GIVEN INSTRUCTION: Rewrite the data below with every "GUI agent" swapped for "screen assistant", leaving everything else unchanged.

------------------------------------------------------------

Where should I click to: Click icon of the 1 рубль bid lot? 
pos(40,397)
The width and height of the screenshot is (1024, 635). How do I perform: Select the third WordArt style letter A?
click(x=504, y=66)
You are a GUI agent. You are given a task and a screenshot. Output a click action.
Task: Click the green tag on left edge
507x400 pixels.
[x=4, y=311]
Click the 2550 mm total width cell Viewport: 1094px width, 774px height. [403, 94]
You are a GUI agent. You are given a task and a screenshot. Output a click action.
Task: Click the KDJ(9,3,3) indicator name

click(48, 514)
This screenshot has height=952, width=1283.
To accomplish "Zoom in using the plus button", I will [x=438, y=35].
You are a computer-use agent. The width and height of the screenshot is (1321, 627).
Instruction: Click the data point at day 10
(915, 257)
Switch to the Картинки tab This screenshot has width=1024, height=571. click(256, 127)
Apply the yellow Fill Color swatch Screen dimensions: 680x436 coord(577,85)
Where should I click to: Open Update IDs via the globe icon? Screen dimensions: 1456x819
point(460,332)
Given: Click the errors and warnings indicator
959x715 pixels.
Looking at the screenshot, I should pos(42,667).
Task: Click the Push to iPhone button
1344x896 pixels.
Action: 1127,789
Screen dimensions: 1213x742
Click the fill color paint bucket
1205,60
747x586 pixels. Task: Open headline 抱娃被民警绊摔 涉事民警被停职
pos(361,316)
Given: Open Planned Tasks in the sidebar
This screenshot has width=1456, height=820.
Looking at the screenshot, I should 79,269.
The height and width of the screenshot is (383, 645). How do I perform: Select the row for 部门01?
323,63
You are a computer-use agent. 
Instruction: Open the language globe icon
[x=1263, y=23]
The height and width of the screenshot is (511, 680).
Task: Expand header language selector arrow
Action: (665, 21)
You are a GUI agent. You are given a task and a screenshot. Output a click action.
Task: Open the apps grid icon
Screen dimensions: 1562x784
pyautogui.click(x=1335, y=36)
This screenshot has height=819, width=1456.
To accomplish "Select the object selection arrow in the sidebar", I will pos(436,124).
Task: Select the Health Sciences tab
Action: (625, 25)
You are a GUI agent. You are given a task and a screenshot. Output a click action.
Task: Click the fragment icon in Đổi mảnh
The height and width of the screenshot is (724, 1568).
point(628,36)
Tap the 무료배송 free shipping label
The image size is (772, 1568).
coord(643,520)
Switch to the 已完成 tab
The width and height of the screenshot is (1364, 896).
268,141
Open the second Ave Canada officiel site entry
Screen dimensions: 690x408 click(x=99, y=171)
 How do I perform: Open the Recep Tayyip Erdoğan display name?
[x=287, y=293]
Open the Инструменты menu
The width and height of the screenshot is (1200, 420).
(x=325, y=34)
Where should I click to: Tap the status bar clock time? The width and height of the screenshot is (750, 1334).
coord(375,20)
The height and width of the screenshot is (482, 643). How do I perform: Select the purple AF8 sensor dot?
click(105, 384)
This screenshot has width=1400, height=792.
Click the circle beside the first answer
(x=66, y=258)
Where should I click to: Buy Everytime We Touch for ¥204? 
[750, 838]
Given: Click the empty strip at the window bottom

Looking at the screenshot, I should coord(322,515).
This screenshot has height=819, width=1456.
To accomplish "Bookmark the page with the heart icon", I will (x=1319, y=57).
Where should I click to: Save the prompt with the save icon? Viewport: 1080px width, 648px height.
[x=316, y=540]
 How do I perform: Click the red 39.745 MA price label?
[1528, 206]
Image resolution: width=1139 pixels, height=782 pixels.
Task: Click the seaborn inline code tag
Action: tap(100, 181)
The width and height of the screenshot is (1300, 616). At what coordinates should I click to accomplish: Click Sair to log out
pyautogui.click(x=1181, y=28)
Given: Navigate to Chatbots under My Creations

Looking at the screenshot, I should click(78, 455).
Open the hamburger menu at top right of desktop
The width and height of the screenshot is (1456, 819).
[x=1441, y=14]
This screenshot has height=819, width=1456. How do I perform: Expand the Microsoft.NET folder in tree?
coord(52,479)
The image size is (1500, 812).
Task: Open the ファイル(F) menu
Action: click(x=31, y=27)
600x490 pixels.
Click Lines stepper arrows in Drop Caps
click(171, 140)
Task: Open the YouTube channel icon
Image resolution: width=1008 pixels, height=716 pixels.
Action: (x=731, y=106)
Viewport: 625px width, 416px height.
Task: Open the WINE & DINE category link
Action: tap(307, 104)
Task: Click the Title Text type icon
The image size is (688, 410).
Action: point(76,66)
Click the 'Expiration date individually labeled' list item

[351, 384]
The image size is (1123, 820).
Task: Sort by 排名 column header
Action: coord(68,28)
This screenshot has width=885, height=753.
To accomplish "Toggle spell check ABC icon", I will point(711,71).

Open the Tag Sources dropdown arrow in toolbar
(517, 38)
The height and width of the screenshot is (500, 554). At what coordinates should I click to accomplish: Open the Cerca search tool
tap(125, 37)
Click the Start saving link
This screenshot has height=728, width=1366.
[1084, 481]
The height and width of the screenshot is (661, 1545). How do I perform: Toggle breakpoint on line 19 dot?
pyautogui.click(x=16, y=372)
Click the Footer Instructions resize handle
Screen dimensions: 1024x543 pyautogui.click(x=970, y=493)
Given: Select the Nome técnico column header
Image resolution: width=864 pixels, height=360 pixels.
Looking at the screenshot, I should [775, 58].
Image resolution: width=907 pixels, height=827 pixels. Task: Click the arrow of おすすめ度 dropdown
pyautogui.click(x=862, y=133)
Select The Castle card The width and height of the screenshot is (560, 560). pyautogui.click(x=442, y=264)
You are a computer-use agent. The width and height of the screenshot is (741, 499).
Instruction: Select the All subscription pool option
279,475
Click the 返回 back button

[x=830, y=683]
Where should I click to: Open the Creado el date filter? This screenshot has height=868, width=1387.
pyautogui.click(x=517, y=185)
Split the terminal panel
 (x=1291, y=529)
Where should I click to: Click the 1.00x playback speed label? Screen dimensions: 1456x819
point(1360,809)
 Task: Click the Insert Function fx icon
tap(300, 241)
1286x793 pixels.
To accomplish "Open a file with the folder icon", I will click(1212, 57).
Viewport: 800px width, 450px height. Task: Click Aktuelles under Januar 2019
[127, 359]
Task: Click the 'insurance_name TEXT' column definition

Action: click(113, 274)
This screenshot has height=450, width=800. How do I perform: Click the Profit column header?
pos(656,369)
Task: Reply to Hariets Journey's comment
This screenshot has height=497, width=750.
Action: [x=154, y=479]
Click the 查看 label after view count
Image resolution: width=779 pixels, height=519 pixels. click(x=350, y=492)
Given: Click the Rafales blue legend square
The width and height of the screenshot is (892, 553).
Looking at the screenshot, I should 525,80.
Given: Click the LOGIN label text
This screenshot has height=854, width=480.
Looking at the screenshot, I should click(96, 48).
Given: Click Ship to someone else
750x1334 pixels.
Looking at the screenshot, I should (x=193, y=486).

------------------------------------------------------------

RESPONSE:
Where should I click to: Click icon of the 1 рубль bid lot? 
pos(40,397)
The width and height of the screenshot is (1024, 635). How do I perform: Select the third WordArt style letter A?
click(x=504, y=66)
You are a screen assistant. You are given a task and a screenshot. Output a click action.
Task: Click the green tag on left edge
507x400 pixels.
[x=4, y=311]
Click the 2550 mm total width cell Viewport: 1094px width, 774px height. [403, 94]
You are a screen assistant. You are given a task and a screenshot. Output a click action.
Task: Click the KDJ(9,3,3) indicator name

click(48, 514)
This screenshot has height=952, width=1283.
To accomplish "Zoom in using the plus button", I will [x=438, y=35].
You are a computer-use agent. The width and height of the screenshot is (1321, 627).
Instruction: Click the data point at day 10
(915, 257)
Switch to the Картинки tab This screenshot has width=1024, height=571. click(256, 127)
Apply the yellow Fill Color swatch Screen dimensions: 680x436 coord(577,85)
Where should I click to: Open Update IDs via the globe icon? Screen dimensions: 1456x819
point(460,332)
Given: Click the errors and warnings indicator
959x715 pixels.
Looking at the screenshot, I should pos(42,667).
Task: Click the Push to iPhone button
1344x896 pixels.
Action: 1127,789
Screen dimensions: 1213x742
Click the fill color paint bucket
1205,60
747x586 pixels. Task: Open headline 抱娃被民警绊摔 涉事民警被停职
pos(361,316)
Given: Open Planned Tasks in the sidebar
This screenshot has width=1456, height=820.
Looking at the screenshot, I should 79,269.
The height and width of the screenshot is (383, 645). How do I perform: Select the row for 部门01?
323,63
You are a computer-use agent. 
Instruction: Open the language globe icon
[x=1263, y=23]
The height and width of the screenshot is (511, 680).
Task: Expand header language selector arrow
Action: (665, 21)
You are a screen assistant. You are given a task and a screenshot. Output a click action.
Task: Open the apps grid icon
Screen dimensions: 1562x784
pyautogui.click(x=1335, y=36)
This screenshot has height=819, width=1456.
To accomplish "Select the object selection arrow in the sidebar", I will pos(436,124).
Task: Select the Health Sciences tab
Action: (625, 25)
You are a screen assistant. You are given a task and a screenshot. Output a click action.
Task: Click the fragment icon in Đổi mảnh
The height and width of the screenshot is (724, 1568).
point(628,36)
Tap the 무료배송 free shipping label
The image size is (772, 1568).
coord(643,520)
Switch to the 已完成 tab
The width and height of the screenshot is (1364, 896).
268,141
Open the second Ave Canada officiel site entry
Screen dimensions: 690x408 click(x=99, y=171)
 How do I perform: Open the Recep Tayyip Erdoğan display name?
[x=287, y=293]
Open the Инструменты menu
The width and height of the screenshot is (1200, 420).
(x=325, y=34)
Where should I click to: Tap the status bar clock time? The width and height of the screenshot is (750, 1334).
coord(375,20)
The height and width of the screenshot is (482, 643). How do I perform: Select the purple AF8 sensor dot?
click(105, 384)
This screenshot has width=1400, height=792.
Click the circle beside the first answer
(x=66, y=258)
Where should I click to: Buy Everytime We Touch for ¥204? 
[750, 838]
Given: Click the empty strip at the window bottom

Looking at the screenshot, I should coord(322,515).
This screenshot has height=819, width=1456.
To accomplish "Bookmark the page with the heart icon", I will (x=1319, y=57).
Where should I click to: Save the prompt with the save icon? Viewport: 1080px width, 648px height.
[x=316, y=540]
 How do I perform: Click the red 39.745 MA price label?
[1528, 206]
Image resolution: width=1139 pixels, height=782 pixels.
Task: Click the seaborn inline code tag
Action: tap(100, 181)
The width and height of the screenshot is (1300, 616). At what coordinates should I click to accomplish: Click Sair to log out
pyautogui.click(x=1181, y=28)
Given: Navigate to Chatbots under My Creations

Looking at the screenshot, I should click(78, 455).
Open the hamburger menu at top right of desktop
The width and height of the screenshot is (1456, 819).
[x=1441, y=14]
This screenshot has height=819, width=1456. How do I perform: Expand the Microsoft.NET folder in tree?
coord(52,479)
The image size is (1500, 812).
Task: Open the ファイル(F) menu
Action: click(x=31, y=27)
600x490 pixels.
Click Lines stepper arrows in Drop Caps
click(171, 140)
Task: Open the YouTube channel icon
Image resolution: width=1008 pixels, height=716 pixels.
Action: (x=731, y=106)
Viewport: 625px width, 416px height.
Task: Open the WINE & DINE category link
Action: tap(307, 104)
Task: Click the Title Text type icon
The image size is (688, 410).
Action: point(76,66)
Click the 'Expiration date individually labeled' list item

[351, 384]
The image size is (1123, 820).
Task: Sort by 排名 column header
Action: coord(68,28)
This screenshot has width=885, height=753.
To accomplish "Toggle spell check ABC icon", I will point(711,71).

Open the Tag Sources dropdown arrow in toolbar
(517, 38)
The height and width of the screenshot is (500, 554). At what coordinates should I click to accomplish: Open the Cerca search tool
tap(125, 37)
Click the Start saving link
This screenshot has height=728, width=1366.
[1084, 481]
The height and width of the screenshot is (661, 1545). How do I perform: Toggle breakpoint on line 19 dot?
pyautogui.click(x=16, y=372)
Click the Footer Instructions resize handle
Screen dimensions: 1024x543 pyautogui.click(x=970, y=493)
Given: Select the Nome técnico column header
Image resolution: width=864 pixels, height=360 pixels.
Looking at the screenshot, I should [775, 58].
Image resolution: width=907 pixels, height=827 pixels. Task: Click the arrow of おすすめ度 dropdown
pyautogui.click(x=862, y=133)
Select The Castle card The width and height of the screenshot is (560, 560). pyautogui.click(x=442, y=264)
You are a computer-use agent. The width and height of the screenshot is (741, 499).
Instruction: Select the All subscription pool option
279,475
Click the 返回 back button

[x=830, y=683]
Where should I click to: Open the Creado el date filter? This screenshot has height=868, width=1387.
pyautogui.click(x=517, y=185)
Split the terminal panel
 (x=1291, y=529)
Where should I click to: Click the 1.00x playback speed label? Screen dimensions: 1456x819
point(1360,809)
 Task: Click the Insert Function fx icon
tap(300, 241)
1286x793 pixels.
To accomplish "Open a file with the folder icon", I will click(1212, 57).
Viewport: 800px width, 450px height. Task: Click Aktuelles under Januar 2019
[127, 359]
Task: Click the 'insurance_name TEXT' column definition

Action: click(113, 274)
This screenshot has height=450, width=800. How do I perform: Click the Profit column header?
pos(656,369)
Task: Reply to Hariets Journey's comment
This screenshot has height=497, width=750.
Action: [x=154, y=479]
Click the 查看 label after view count
Image resolution: width=779 pixels, height=519 pixels. click(x=350, y=492)
Given: Click the Rafales blue legend square
The width and height of the screenshot is (892, 553).
Looking at the screenshot, I should 525,80.
Given: Click the LOGIN label text
This screenshot has height=854, width=480.
Looking at the screenshot, I should click(96, 48).
Given: Click Ship to someone else
750x1334 pixels.
Looking at the screenshot, I should (x=193, y=486).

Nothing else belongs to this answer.